##### DATA TO EXAMINE #####

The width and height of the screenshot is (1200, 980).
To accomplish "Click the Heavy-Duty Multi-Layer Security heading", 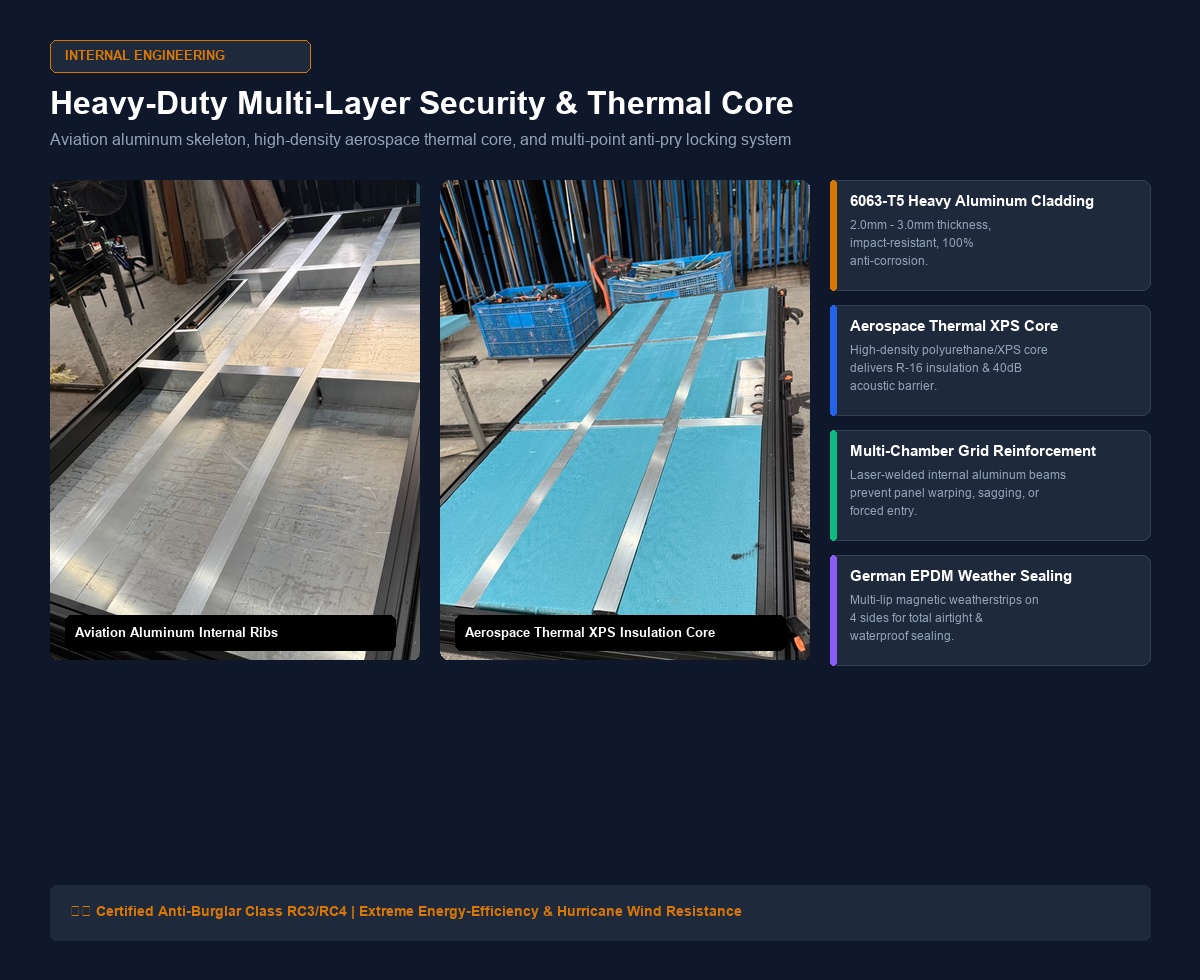I will pos(422,104).
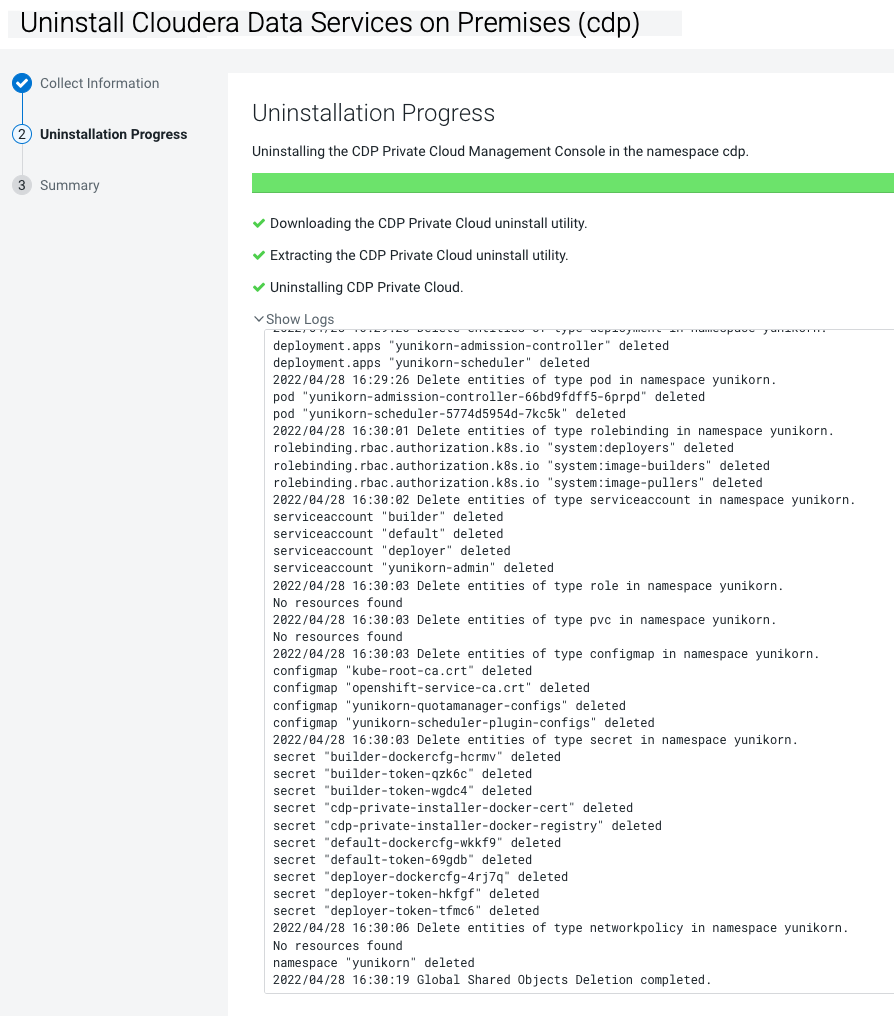Collapse logs using the Show Logs chevron
The height and width of the screenshot is (1016, 894).
click(x=260, y=320)
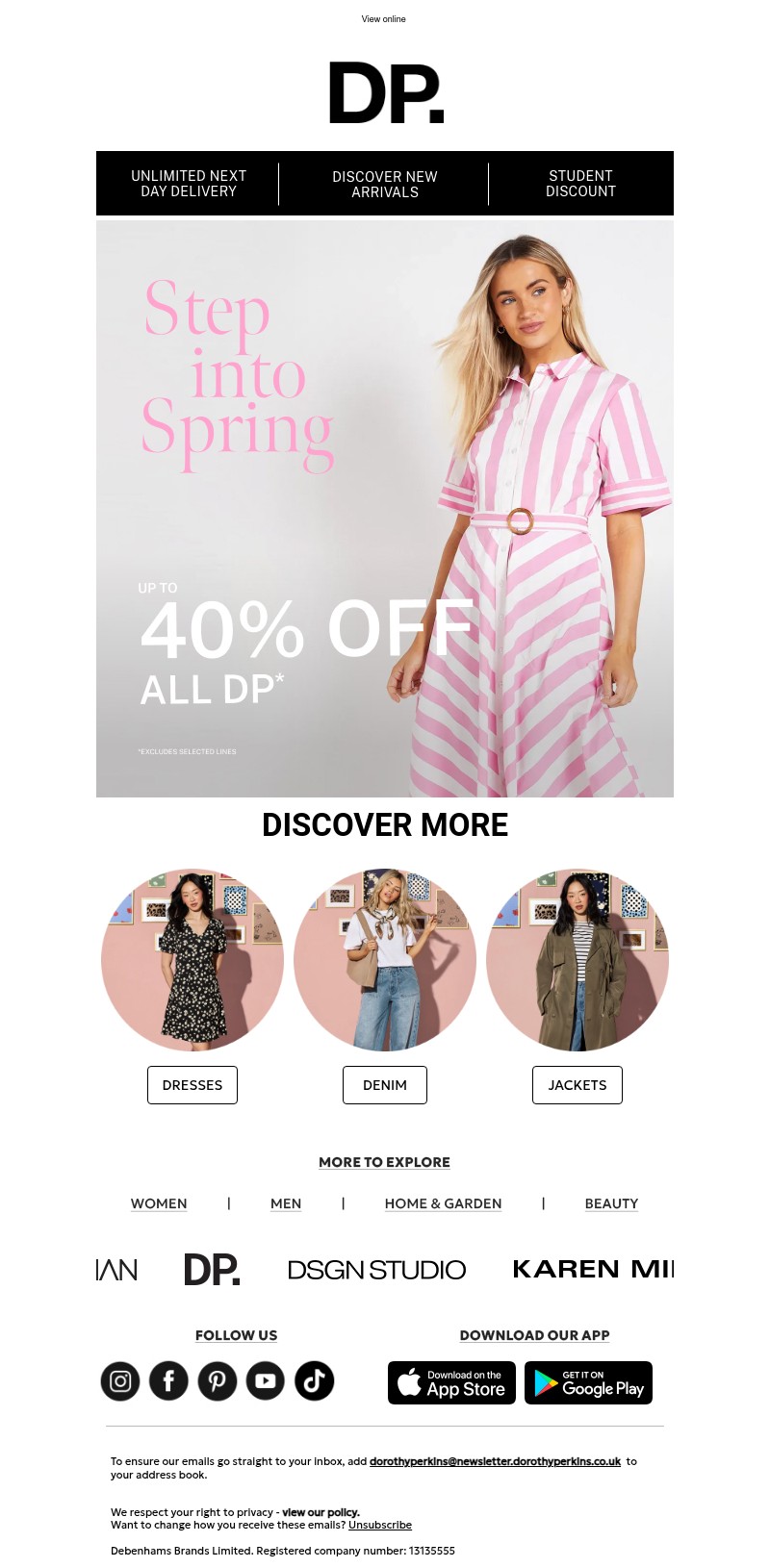Click the DRESSES button
Screen dimensions: 770x1568
coord(192,1085)
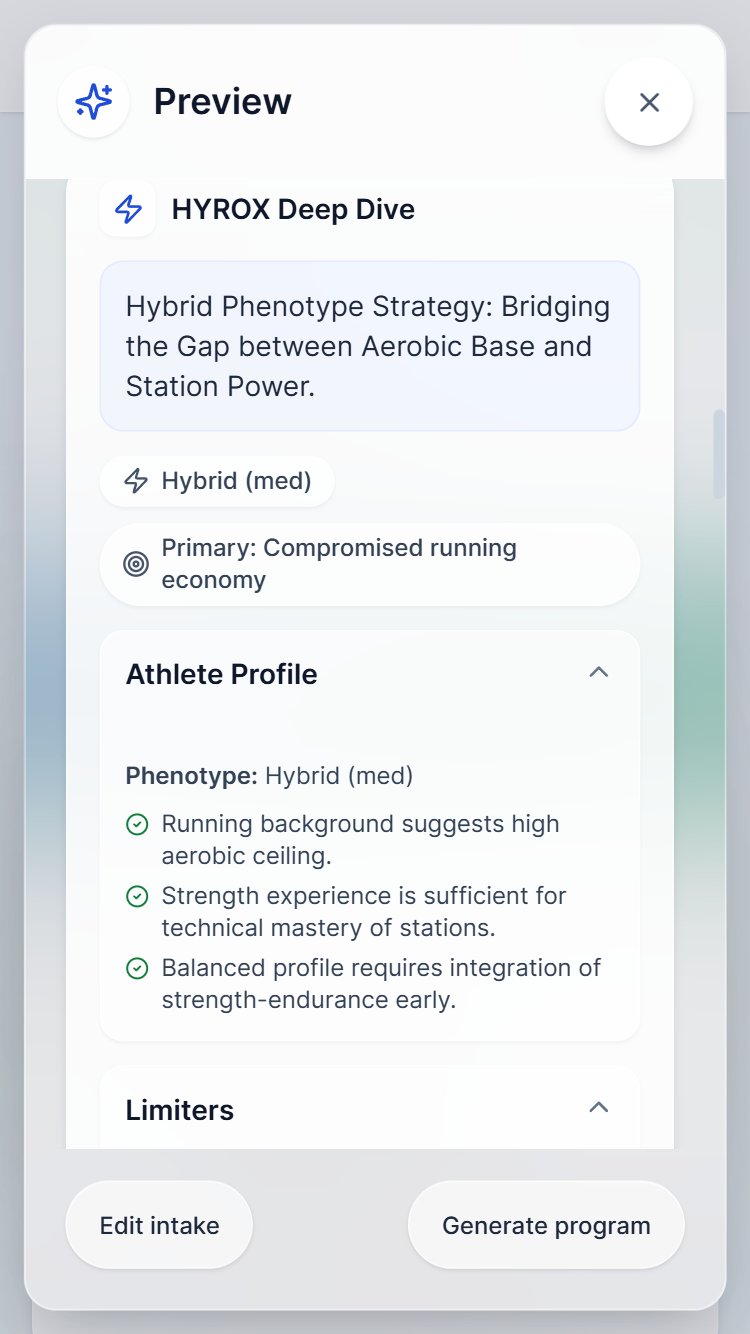Click check icon next to Balanced profile
Screen dimensions: 750x1334
coord(137,969)
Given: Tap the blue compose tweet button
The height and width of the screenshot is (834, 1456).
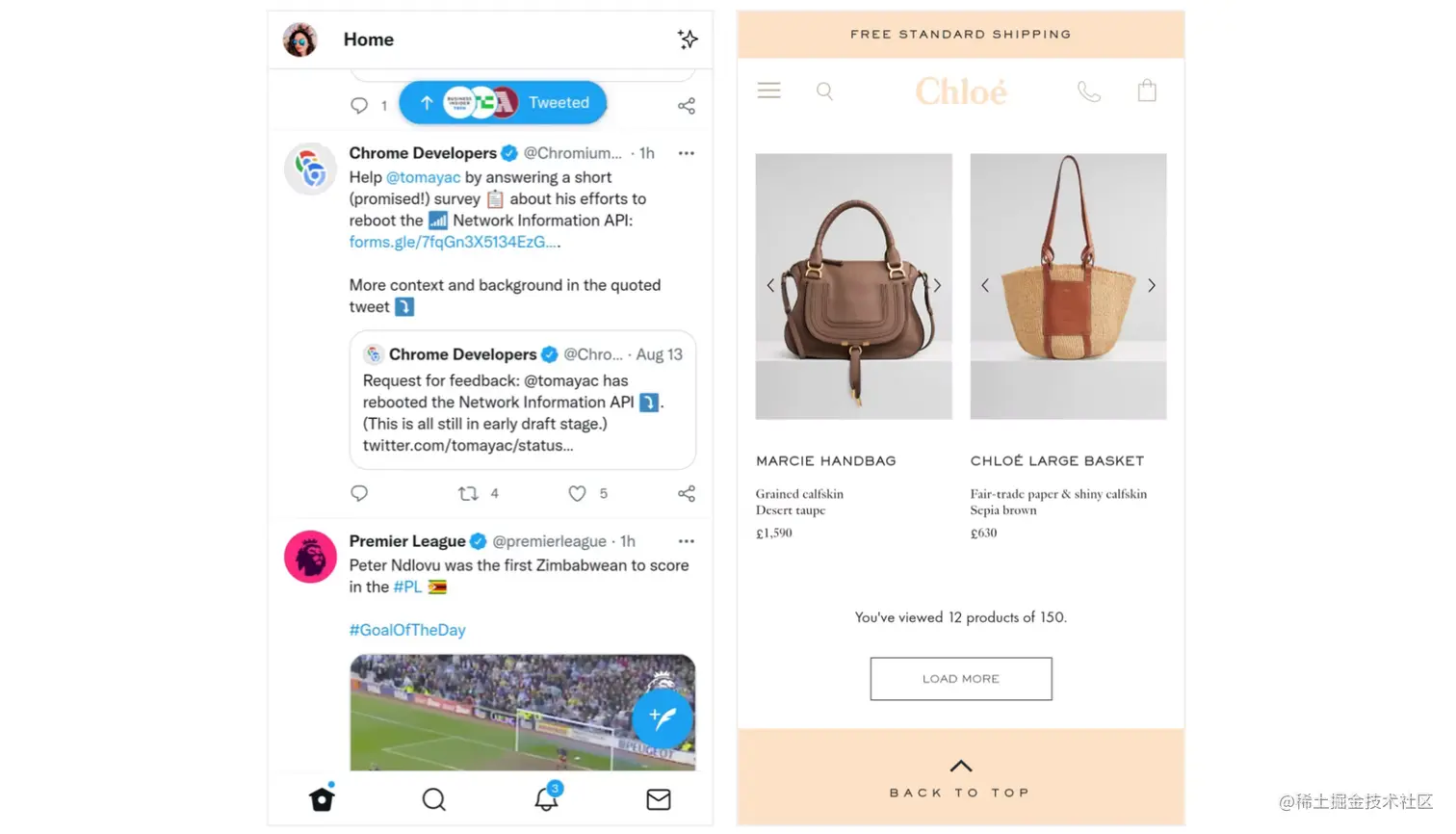Looking at the screenshot, I should (663, 717).
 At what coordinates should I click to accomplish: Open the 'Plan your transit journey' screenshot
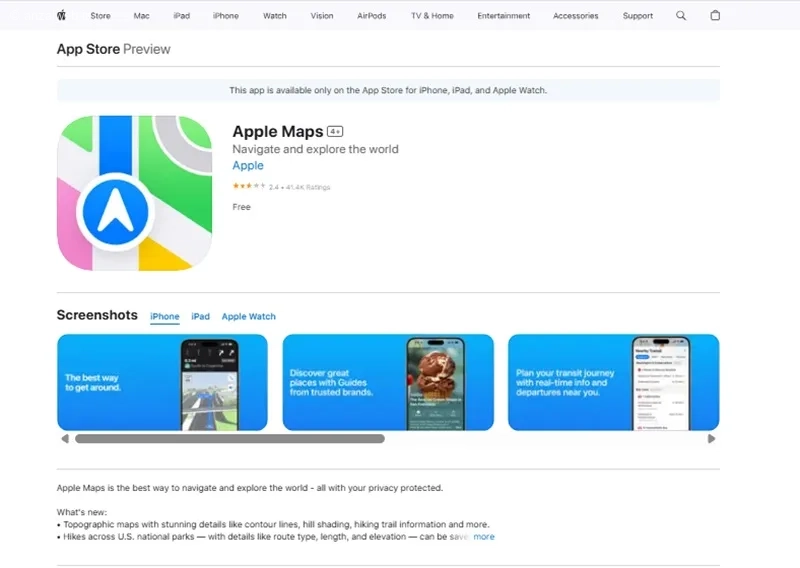pos(614,382)
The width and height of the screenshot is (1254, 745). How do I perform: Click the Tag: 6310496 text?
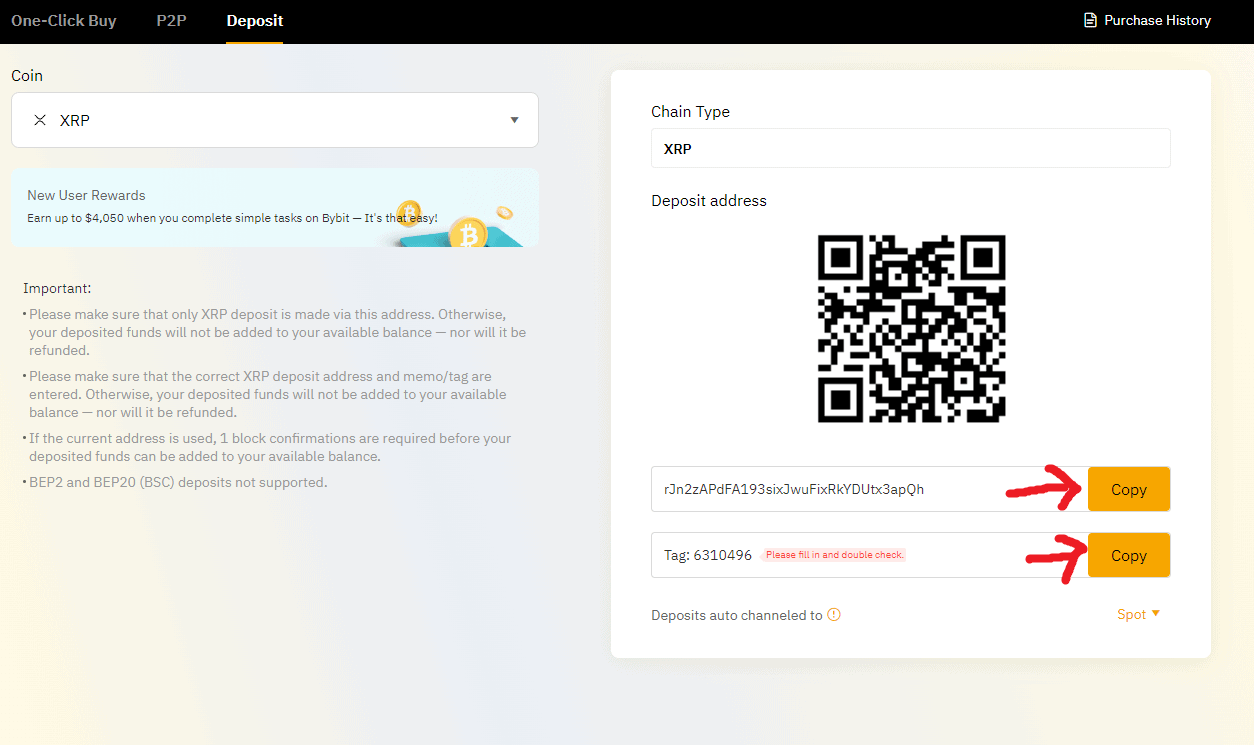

#####

▶ **YOUR OBJECTIVE**
Starting at the line that contains "The height and width of the screenshot is (834, 1456).", restate each line verbatim through the final line of the listing, skipping all pictures.

▶ **EXERCISE RESPONSE**
The height and width of the screenshot is (834, 1456).
Looking at the screenshot, I should (663, 717).
 At what coordinates should I click to accomplish: Open the 'Plan your transit journey' screenshot
pos(614,382)
The width and height of the screenshot is (1254, 745). How do I perform: Click the Tag: 6310496 text?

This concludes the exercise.